There was no bar, no benchmark, and no failure.
Sometimes you need to maintain.
People kept asking me what I hoped to accomplish. A few were shocked when I told them I was just about maintenance.
That’s right: 2016 was about maintenance.
It was about getting myself squared away. It wasn’t about moving forward or growing my business or even really becoming a better person.
I just wanted to maintain myself while I figured shit out.
Sometimes you need that.
I live in a world where everyone around me is pushing for more. More subscribers. More money. More conversions. More media mentions. The next course. The next product.
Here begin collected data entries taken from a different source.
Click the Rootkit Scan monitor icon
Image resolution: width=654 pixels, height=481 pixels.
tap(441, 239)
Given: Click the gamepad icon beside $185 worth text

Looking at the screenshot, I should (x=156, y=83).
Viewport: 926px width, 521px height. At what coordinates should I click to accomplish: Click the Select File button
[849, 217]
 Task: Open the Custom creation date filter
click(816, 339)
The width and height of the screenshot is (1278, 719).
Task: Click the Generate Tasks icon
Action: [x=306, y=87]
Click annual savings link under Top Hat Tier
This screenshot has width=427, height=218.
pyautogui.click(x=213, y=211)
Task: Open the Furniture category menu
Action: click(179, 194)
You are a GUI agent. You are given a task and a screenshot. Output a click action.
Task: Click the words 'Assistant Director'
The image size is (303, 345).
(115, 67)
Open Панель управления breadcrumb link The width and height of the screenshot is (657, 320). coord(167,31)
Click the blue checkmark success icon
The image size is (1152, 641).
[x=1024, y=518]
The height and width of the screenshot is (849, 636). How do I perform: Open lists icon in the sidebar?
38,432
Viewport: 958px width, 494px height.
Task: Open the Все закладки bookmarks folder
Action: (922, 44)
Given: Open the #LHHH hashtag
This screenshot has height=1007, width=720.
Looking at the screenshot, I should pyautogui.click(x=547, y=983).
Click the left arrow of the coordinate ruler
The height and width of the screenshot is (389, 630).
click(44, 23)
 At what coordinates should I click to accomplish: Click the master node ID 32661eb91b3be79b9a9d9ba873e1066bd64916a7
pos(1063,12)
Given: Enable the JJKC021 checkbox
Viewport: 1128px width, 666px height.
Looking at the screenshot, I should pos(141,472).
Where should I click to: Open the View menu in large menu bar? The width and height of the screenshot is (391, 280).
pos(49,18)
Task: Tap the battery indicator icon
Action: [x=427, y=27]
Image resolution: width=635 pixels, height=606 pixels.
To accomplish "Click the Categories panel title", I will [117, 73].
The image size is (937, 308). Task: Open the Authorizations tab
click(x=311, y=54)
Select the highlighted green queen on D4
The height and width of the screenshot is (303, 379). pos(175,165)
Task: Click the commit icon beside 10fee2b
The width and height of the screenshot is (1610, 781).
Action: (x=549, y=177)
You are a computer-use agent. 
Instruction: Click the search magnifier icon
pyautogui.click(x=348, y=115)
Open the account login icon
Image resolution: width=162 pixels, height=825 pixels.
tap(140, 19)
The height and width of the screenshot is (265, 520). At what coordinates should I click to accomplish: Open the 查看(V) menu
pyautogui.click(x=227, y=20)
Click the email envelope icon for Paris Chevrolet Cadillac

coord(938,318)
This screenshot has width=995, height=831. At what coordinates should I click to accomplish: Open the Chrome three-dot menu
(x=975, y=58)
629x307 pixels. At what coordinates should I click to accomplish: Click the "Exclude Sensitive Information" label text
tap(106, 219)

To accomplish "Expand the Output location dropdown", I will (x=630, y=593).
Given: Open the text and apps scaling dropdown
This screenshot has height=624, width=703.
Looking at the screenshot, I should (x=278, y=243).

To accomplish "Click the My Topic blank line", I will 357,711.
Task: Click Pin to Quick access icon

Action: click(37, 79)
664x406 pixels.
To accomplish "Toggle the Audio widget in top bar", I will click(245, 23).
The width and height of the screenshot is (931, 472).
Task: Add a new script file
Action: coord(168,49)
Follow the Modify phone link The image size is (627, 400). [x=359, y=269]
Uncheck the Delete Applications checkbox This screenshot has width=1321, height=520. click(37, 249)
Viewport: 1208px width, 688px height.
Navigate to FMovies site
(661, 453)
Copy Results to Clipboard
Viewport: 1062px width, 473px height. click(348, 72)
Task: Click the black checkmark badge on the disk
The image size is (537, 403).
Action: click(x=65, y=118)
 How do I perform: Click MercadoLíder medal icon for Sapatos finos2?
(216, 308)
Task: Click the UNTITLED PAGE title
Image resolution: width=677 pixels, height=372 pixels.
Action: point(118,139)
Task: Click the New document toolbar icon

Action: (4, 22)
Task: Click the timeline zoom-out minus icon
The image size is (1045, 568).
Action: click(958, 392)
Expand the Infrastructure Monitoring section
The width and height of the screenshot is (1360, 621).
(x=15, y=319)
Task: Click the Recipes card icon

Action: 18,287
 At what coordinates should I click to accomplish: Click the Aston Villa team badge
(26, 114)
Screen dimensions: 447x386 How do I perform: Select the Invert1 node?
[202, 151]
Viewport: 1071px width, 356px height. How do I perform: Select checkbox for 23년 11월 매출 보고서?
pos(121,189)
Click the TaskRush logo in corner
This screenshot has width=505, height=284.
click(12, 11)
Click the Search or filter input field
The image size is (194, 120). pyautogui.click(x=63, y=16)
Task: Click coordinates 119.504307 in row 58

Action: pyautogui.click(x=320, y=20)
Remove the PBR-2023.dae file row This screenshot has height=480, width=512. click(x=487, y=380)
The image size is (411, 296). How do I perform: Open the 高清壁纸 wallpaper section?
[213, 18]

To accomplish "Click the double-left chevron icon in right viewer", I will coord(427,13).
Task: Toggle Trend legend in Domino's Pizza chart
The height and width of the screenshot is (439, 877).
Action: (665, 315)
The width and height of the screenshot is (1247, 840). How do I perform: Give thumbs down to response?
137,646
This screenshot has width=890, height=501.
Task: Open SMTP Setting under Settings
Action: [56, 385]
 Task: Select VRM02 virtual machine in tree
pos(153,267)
The next, the next. More. MORE. MOAR.
Hell, I couldn’t even keep up on my own blogs the last few months.
There’s nothing wrong with pushing. I plan to start pushing again soon. But sometimes it’s OK to slow down. To stand in one place. To get your bearings.
My year of no resolutions taught me that it’s fine to stand in one place for a little while. It’s even OK to go back to your hometown after 17 years, feeling like a complete failure, and figure out how to re-invent your life.
But you have to know where you are first.
I maintained. I did what needed to be done to earn money to feed my son. I didn’t do a bang-up job at anything, but I learned about myself, what was important to me, and my limits.
No, I didn’t accomplish anything, or impress anyone with my grand plans and ideas. But I got grounded, established a solid support system, and did it while making sure my son was properly clothed and fed.
At some point, you need to own your shit.
For quite some time, I tried to hide some of who I am. In the name of not being embarrassed or avoiding conflict, I tried to present one face to certain others:
- I’d hem and haw about when I’d eventually get back to church.
- I’d hedge about when I’d start looking to get married again.
- I’d avoid questions about some of my crazier adventures.
For some reason, when I decided on a year of no resolutions, I also decided to start owning my shit.
No more excuses.
No more hedging.
And I started telling it like it is. Well, in a mostly-socially-appropriate manner. (Sometimes, when I’ve just a little extra, it means I over-share.)
Once I decided to explore who I am and what I wanted, I started realizing that I didn’t have to live for other people
Yes, I try to do nice things for people. No, I don’t go out of my way to be confrontational and make other uncomfortable. But I also don’t hide, either.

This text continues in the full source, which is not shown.